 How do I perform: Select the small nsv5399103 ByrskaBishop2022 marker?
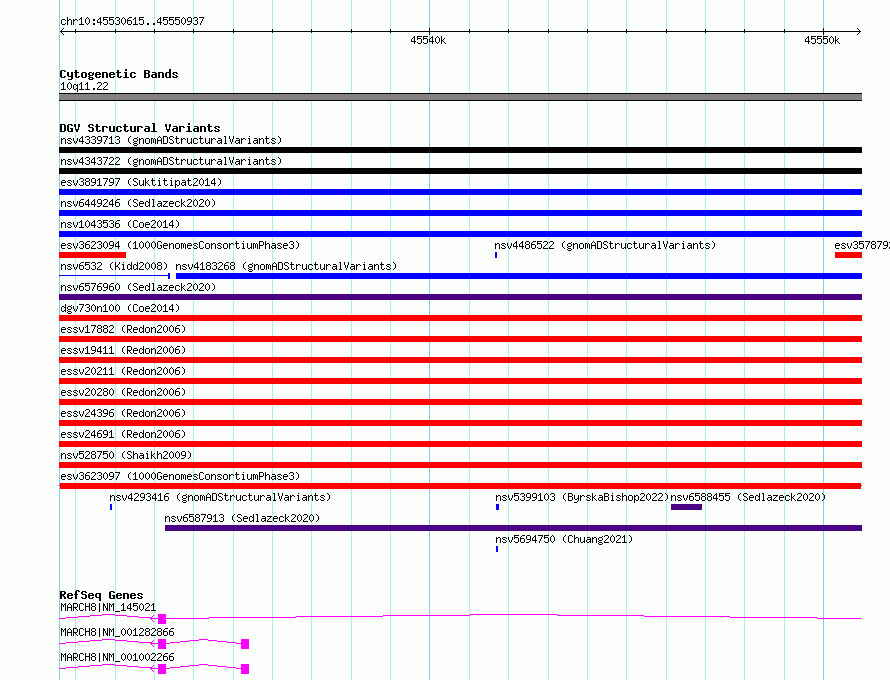click(497, 507)
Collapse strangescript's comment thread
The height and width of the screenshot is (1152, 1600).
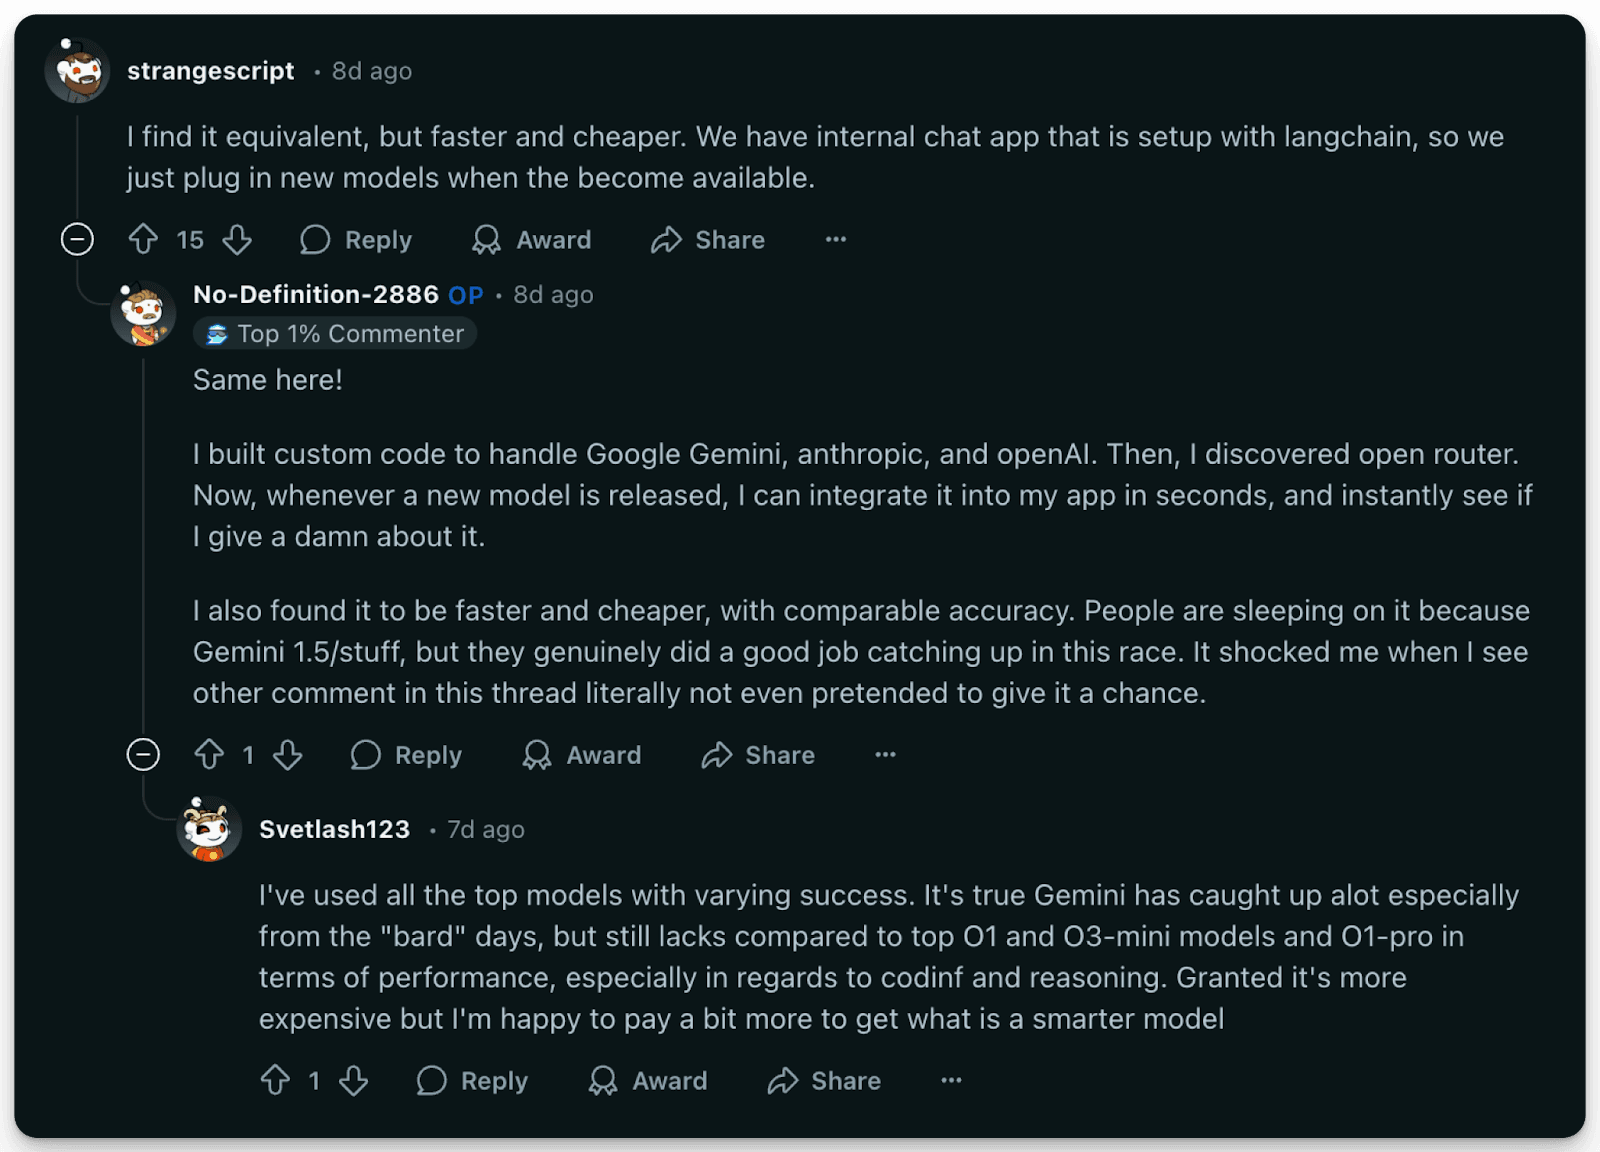(x=77, y=240)
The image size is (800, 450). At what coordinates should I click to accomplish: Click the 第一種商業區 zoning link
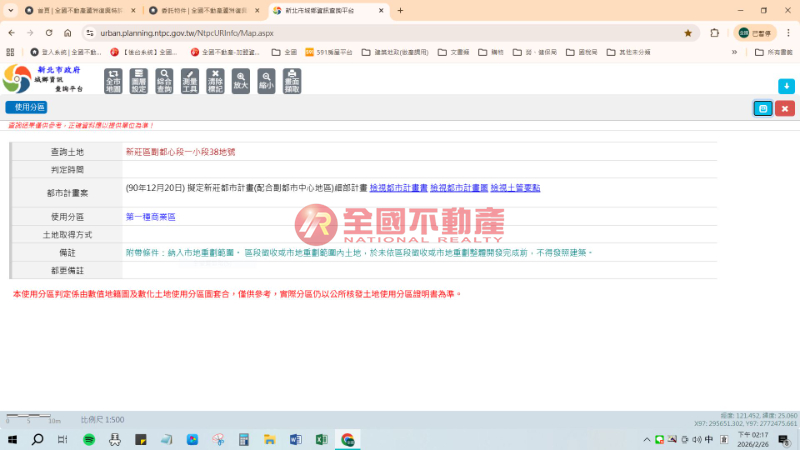coord(150,216)
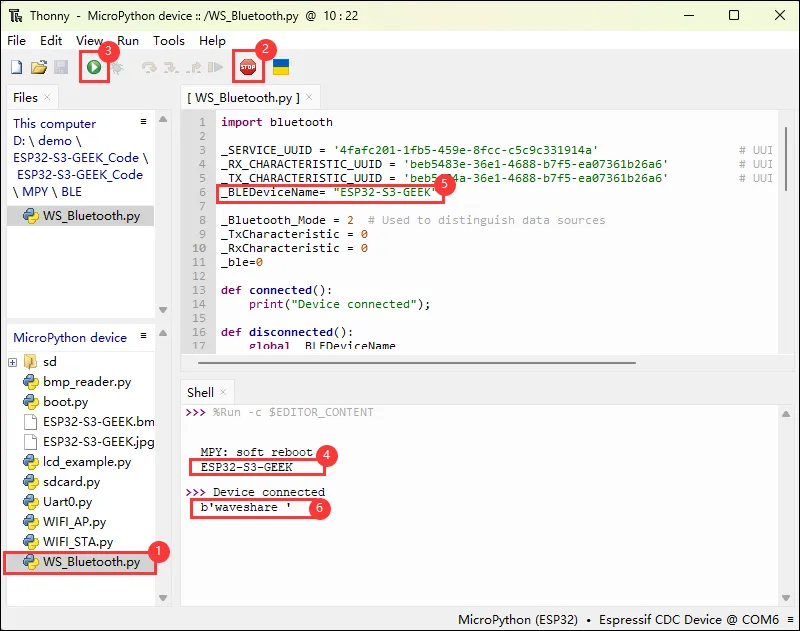
Task: Run the current script with green play button
Action: (93, 67)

══════════

If a picture falls within the lines from the one containing "Collapse strangescript's comment thread" through the end of the material, leave it out while repeating those lines exactly.

Collapse strangescript's comment thread
The height and width of the screenshot is (1152, 1600).
(x=77, y=240)
The image size is (800, 450). At what coordinates should I click to accomplish: Click the 第一種商業區 zoning link
coord(150,216)
Task: Run the current script with green play button
Action: (93, 67)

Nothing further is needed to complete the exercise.